• What is expected: Note each line in the data below that holds "blue", and copy it.

═══ Source data ═══

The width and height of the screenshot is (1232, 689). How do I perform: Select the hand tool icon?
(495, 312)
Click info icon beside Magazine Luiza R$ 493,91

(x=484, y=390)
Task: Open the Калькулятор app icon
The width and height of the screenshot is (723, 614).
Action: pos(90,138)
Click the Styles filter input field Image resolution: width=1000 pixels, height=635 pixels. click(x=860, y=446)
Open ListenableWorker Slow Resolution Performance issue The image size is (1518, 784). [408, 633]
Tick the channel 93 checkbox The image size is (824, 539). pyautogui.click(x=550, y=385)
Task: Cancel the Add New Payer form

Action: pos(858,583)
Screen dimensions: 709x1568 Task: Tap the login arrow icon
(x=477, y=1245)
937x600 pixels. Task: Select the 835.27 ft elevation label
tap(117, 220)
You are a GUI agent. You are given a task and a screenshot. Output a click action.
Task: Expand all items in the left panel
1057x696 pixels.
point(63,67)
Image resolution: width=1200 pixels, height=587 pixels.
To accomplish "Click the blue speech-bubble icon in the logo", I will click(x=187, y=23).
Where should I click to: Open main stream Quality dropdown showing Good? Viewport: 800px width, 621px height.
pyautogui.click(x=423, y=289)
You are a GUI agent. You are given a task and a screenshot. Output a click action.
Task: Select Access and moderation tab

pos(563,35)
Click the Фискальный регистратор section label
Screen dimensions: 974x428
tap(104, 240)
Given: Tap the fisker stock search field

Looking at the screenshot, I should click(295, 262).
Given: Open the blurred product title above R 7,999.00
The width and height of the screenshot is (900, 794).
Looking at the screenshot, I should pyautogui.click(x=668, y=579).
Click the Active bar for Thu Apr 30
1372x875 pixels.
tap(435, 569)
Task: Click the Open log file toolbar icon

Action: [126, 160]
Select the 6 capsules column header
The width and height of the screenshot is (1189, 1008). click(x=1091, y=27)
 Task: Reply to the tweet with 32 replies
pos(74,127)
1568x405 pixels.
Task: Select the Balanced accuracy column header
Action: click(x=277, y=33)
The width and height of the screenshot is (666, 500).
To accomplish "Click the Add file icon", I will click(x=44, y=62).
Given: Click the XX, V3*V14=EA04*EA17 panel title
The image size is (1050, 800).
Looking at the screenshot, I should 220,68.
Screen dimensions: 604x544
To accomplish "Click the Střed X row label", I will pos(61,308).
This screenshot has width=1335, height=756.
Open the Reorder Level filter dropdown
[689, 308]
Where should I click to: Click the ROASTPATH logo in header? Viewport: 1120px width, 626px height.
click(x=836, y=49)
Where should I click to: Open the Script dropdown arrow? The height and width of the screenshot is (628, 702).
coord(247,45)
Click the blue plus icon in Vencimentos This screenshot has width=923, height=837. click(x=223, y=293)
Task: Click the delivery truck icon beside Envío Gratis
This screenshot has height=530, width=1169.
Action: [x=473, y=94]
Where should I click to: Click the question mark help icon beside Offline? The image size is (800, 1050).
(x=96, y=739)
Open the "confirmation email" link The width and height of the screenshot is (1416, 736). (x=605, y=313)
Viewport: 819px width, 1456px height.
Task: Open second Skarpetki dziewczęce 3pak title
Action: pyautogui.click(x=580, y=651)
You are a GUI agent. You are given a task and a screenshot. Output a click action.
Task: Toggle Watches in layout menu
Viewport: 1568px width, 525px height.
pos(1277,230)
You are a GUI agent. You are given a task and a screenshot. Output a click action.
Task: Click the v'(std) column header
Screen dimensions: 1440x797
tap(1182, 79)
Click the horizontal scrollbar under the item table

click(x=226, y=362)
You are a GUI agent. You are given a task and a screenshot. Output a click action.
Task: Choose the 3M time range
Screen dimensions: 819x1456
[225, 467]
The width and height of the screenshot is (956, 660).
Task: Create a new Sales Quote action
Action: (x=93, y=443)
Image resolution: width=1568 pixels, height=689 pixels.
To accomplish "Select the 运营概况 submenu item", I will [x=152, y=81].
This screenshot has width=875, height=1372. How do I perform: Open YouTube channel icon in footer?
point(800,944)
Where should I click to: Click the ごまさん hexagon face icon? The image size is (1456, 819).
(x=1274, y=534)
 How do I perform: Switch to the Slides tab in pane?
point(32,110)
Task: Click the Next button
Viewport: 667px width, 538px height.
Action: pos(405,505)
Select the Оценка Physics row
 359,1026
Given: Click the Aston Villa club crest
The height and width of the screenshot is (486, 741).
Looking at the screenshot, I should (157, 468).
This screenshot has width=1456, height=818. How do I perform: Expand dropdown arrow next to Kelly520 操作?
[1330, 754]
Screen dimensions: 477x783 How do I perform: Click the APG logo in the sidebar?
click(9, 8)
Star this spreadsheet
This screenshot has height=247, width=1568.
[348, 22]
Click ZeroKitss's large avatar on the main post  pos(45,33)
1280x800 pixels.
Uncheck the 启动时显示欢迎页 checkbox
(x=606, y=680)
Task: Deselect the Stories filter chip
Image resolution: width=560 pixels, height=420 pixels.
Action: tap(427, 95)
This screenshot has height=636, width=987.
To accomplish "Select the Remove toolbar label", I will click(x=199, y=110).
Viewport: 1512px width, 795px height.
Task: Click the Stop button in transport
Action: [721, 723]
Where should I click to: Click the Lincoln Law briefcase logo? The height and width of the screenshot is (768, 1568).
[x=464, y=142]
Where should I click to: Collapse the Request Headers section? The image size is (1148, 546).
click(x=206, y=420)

═══

• Solution:
To accomplish "Click the blue speech-bubble icon in the logo", I will click(x=187, y=23).
Click the blue plus icon in Vencimentos This screenshot has width=923, height=837. click(x=223, y=293)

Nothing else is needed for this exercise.